Inquiétude face à l’avenir 

L’inquiétude continue néanmoins de grandir chez les nombreux artistes et travailleurs autonomes qui n’ont plus de contrats, donc de revenus. Des promesses ont été faites pour honorer les contrats, notamment par les membres de Théâtres Associés (qui regroupe huit compagnies théâtrales majeures). Reste à savoir quand et comment ces compagnies, déjà fragiles financièrement, pourront le faire.

Plusieurs programmes de soutien et des mesures de compensation ont été annoncés.

Le Conseil québécois du théâtre est en lien avec les pouvoirs publics pour valider les informations diffusées par les différents ordres gouvernementaux. Il recommande aux créateurs de « faire preuve de patience » et « d’attendre les prochaines annonces gouvernementales avant de prendre toute décision ». 

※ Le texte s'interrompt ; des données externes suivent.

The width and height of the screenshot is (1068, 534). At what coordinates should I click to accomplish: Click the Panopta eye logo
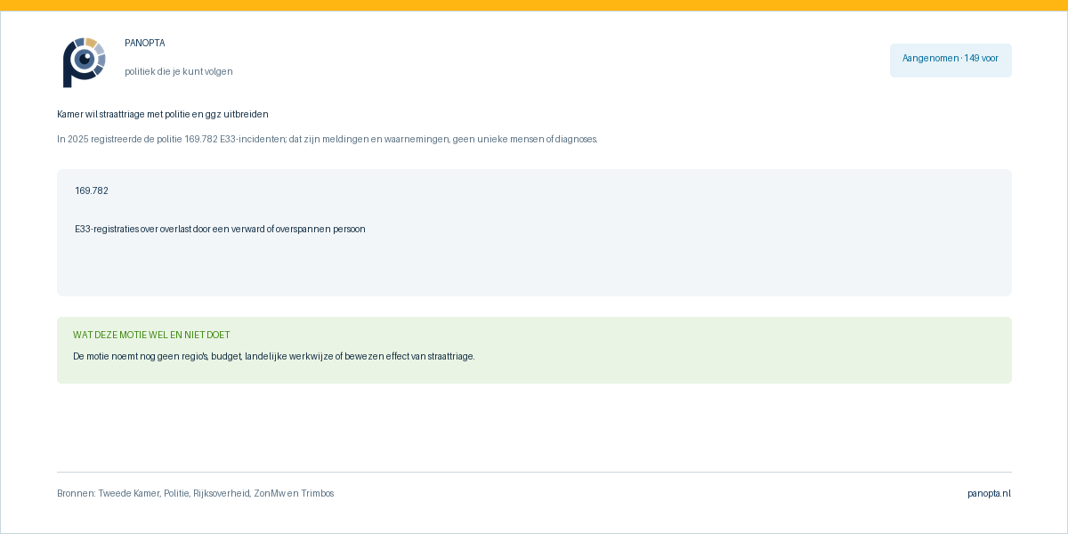pos(84,62)
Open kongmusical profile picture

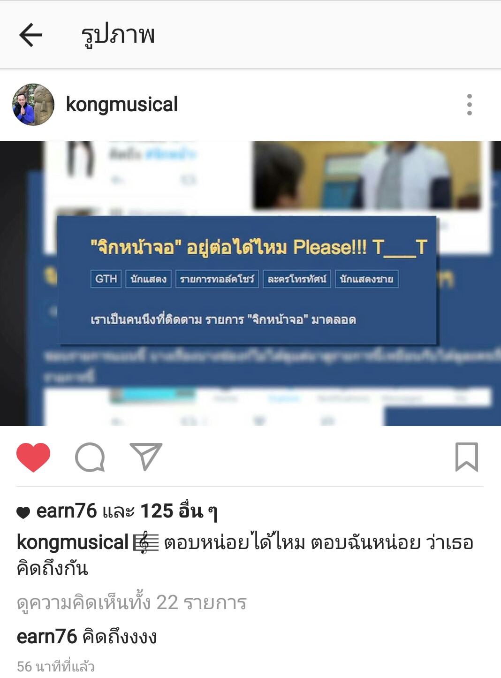(x=33, y=105)
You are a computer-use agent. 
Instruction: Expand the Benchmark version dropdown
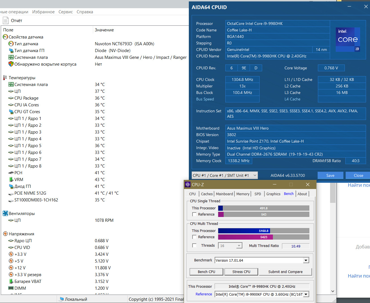306,260
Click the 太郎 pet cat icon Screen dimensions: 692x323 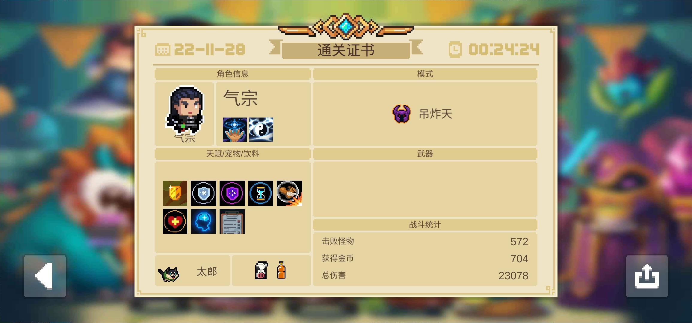[x=169, y=274]
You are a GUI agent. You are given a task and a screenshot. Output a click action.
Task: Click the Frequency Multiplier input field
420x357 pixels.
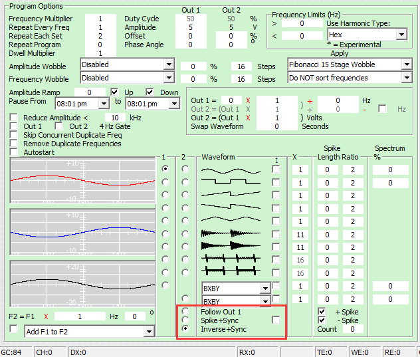[x=101, y=19]

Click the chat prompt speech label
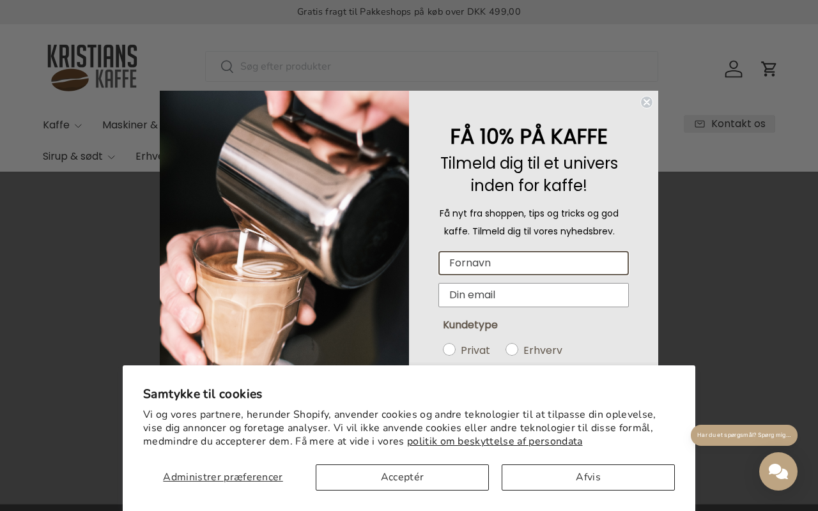744,435
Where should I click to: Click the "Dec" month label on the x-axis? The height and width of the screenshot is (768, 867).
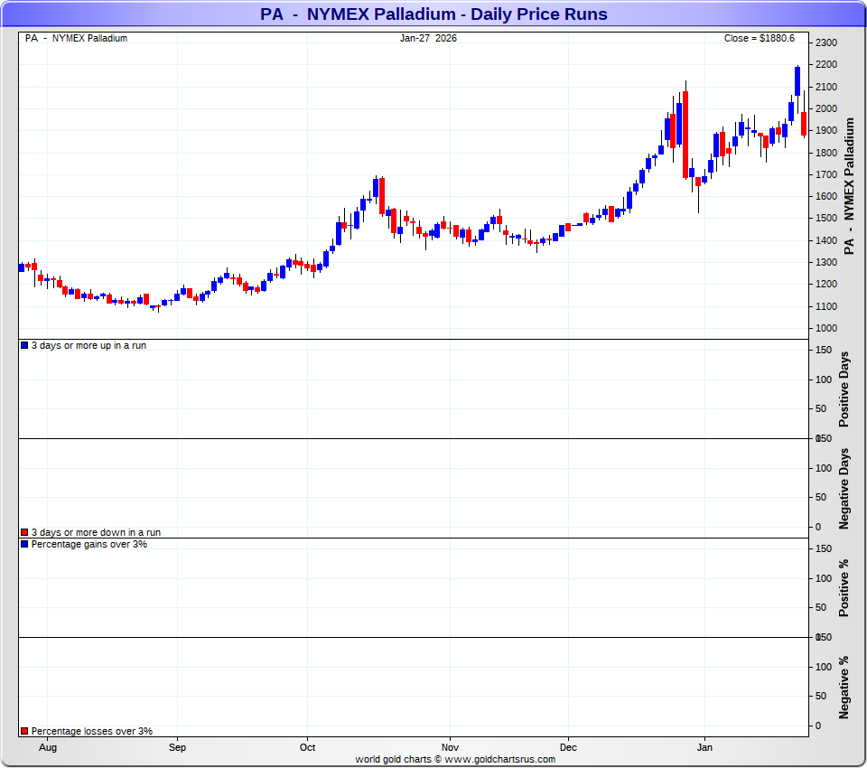coord(568,747)
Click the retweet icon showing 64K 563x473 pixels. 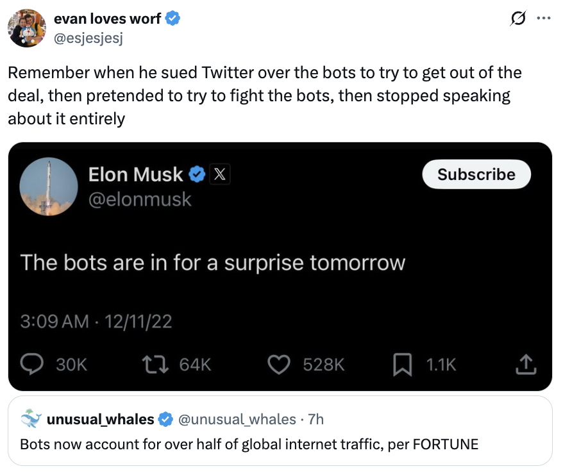tap(155, 364)
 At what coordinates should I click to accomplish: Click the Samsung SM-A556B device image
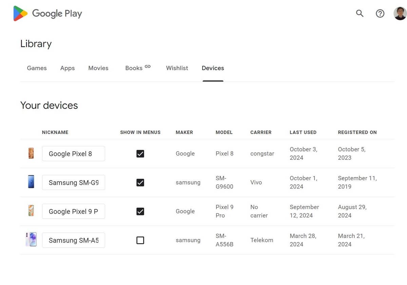pos(31,240)
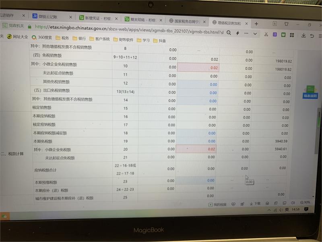Click the 90% zoom level control

(x=305, y=202)
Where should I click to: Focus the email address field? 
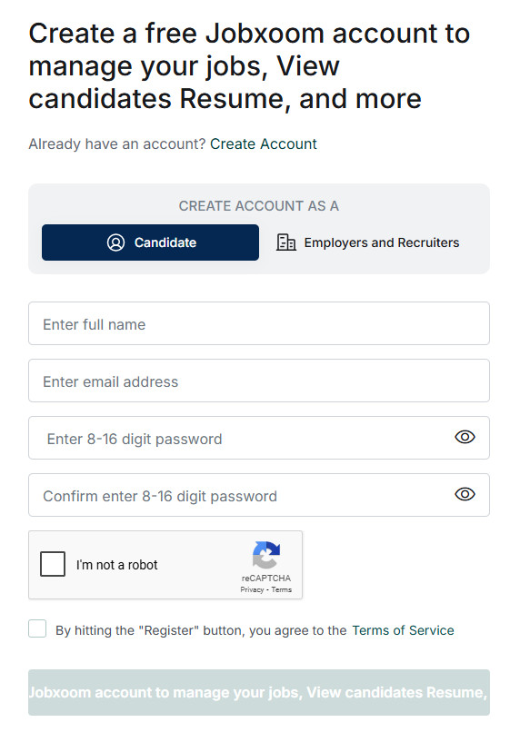pos(259,381)
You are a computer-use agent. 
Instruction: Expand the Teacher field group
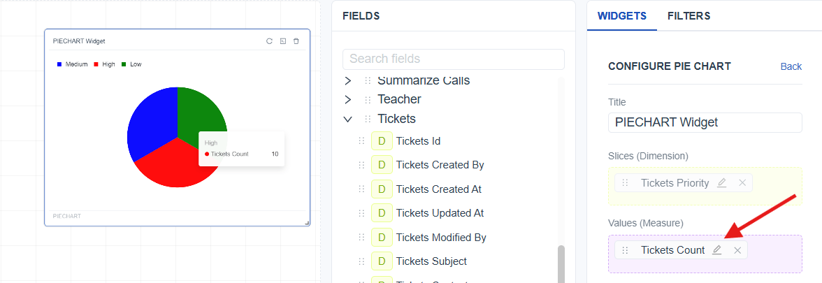[x=348, y=99]
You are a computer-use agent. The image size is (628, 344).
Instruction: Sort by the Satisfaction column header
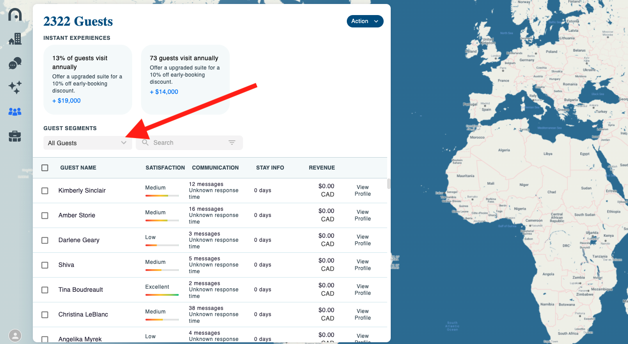point(165,168)
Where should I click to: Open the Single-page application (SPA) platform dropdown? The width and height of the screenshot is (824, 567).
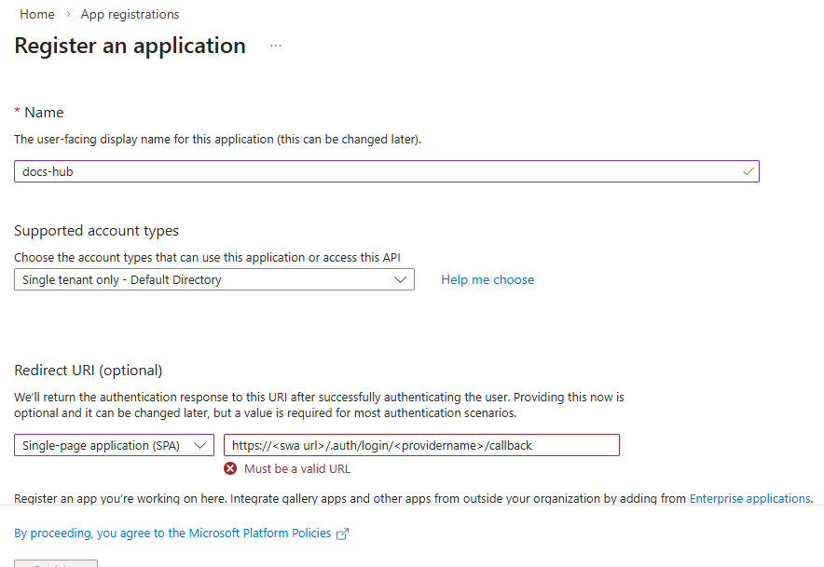(x=114, y=445)
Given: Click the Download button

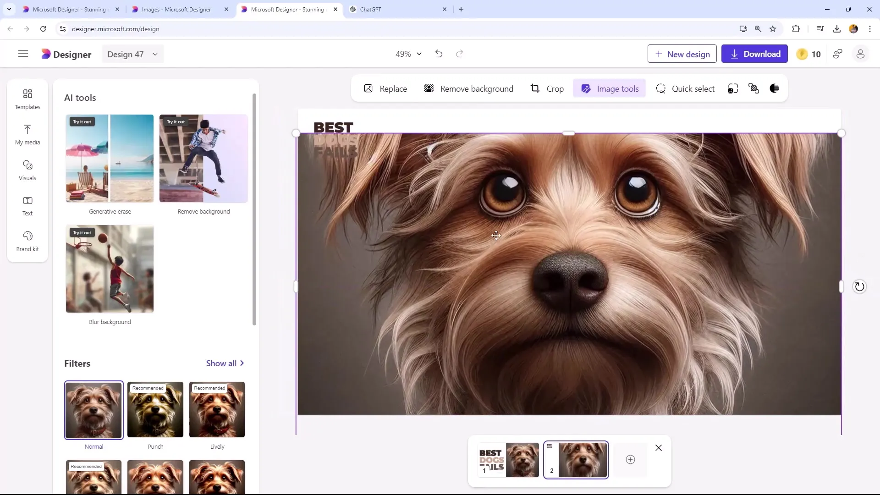Looking at the screenshot, I should [756, 54].
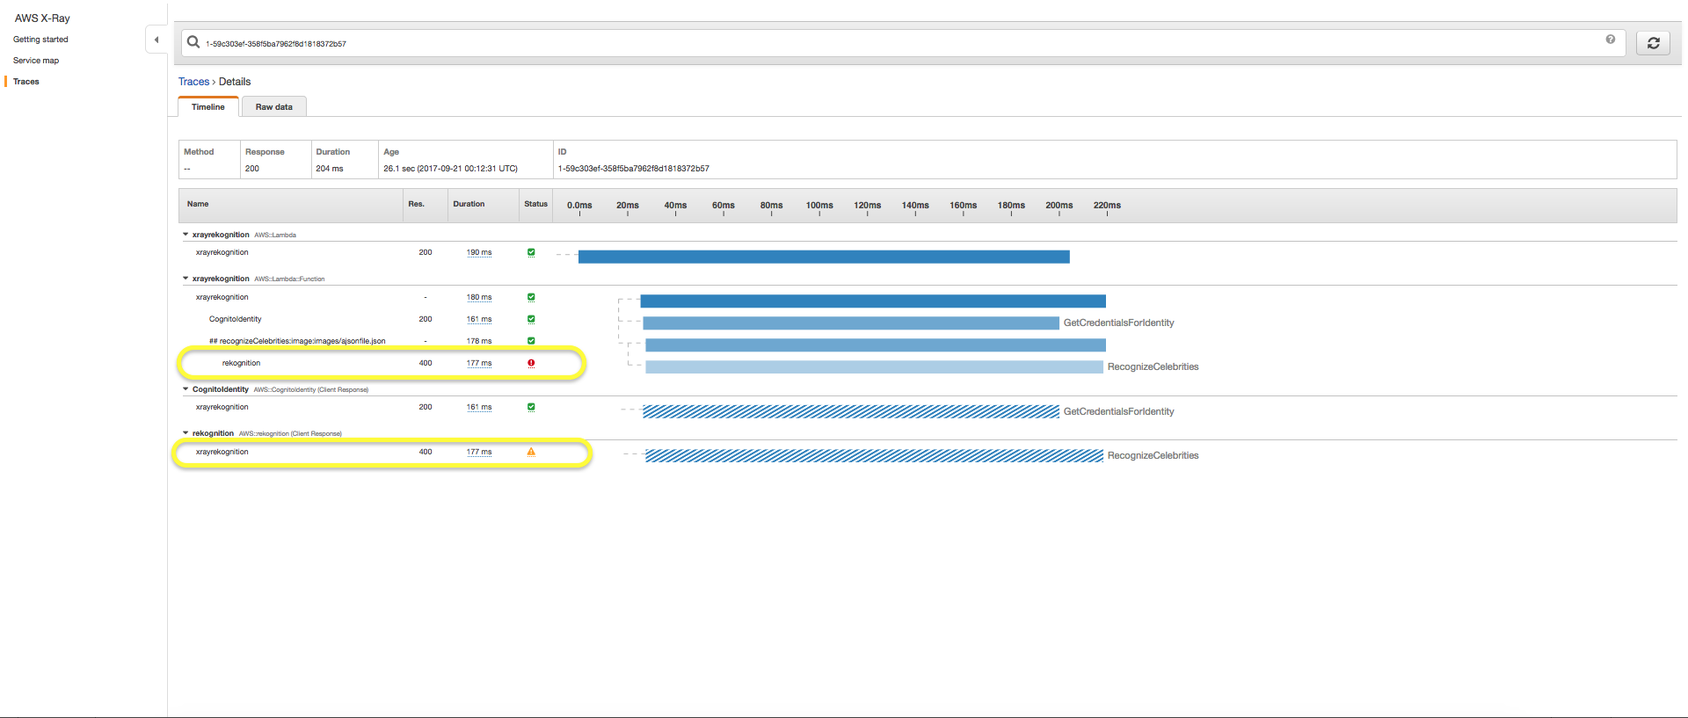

Au milieu de la folie, l’annulation des activités de la Journée mondiale du théâtre, le 27 mars, est passée inaperçue. Dans son message livré avant la crise de la COVID-19, l’écrivain pakistanais Shahid Nadeem parlait du théâtre comme d’un sanctuaire pour nous rassurer de l’état du monde : « Notre planète est plongée de plus en plus profondément dans une catastrophe climatique, nous entendons le martèlement des sabots des chevaux des Quatre Cavaliers de l’Apocalypse, écrit-il. Le théâtre a un rôle noble dans la dynamisation et la mobilisation de l’humanité pour se relever de sa descente dans l’abîme. »

En attendant que le rideau s’ouvre, un jour ou l’autre, sur la vie culturelle, la sentinelle des théâtres (cette lampe qui reste allumée sur la scène après chaque représentation afin de ne jamais laisser un théâtre dans le noir complet) veillera sur la noirceur de notre âme collective. 

Le billet solidaire

Avec l’annulation des saisons, différentes options sont en place dans les billetteries au Québec. Les théâtres proposent au public de remplacer leurs billets achetés sous forme de crédit, de remboursement ou de don. Chaque compagnie va transmettre les modalités à sa clientèle. Toutefois, pour encourager les théâtres à poursuivre leur mission, des amateurs ont fait part de leur intention de renoncer au remboursement de leur billet. Les théâtres peuvent alors remettre des reçus pour don de charité.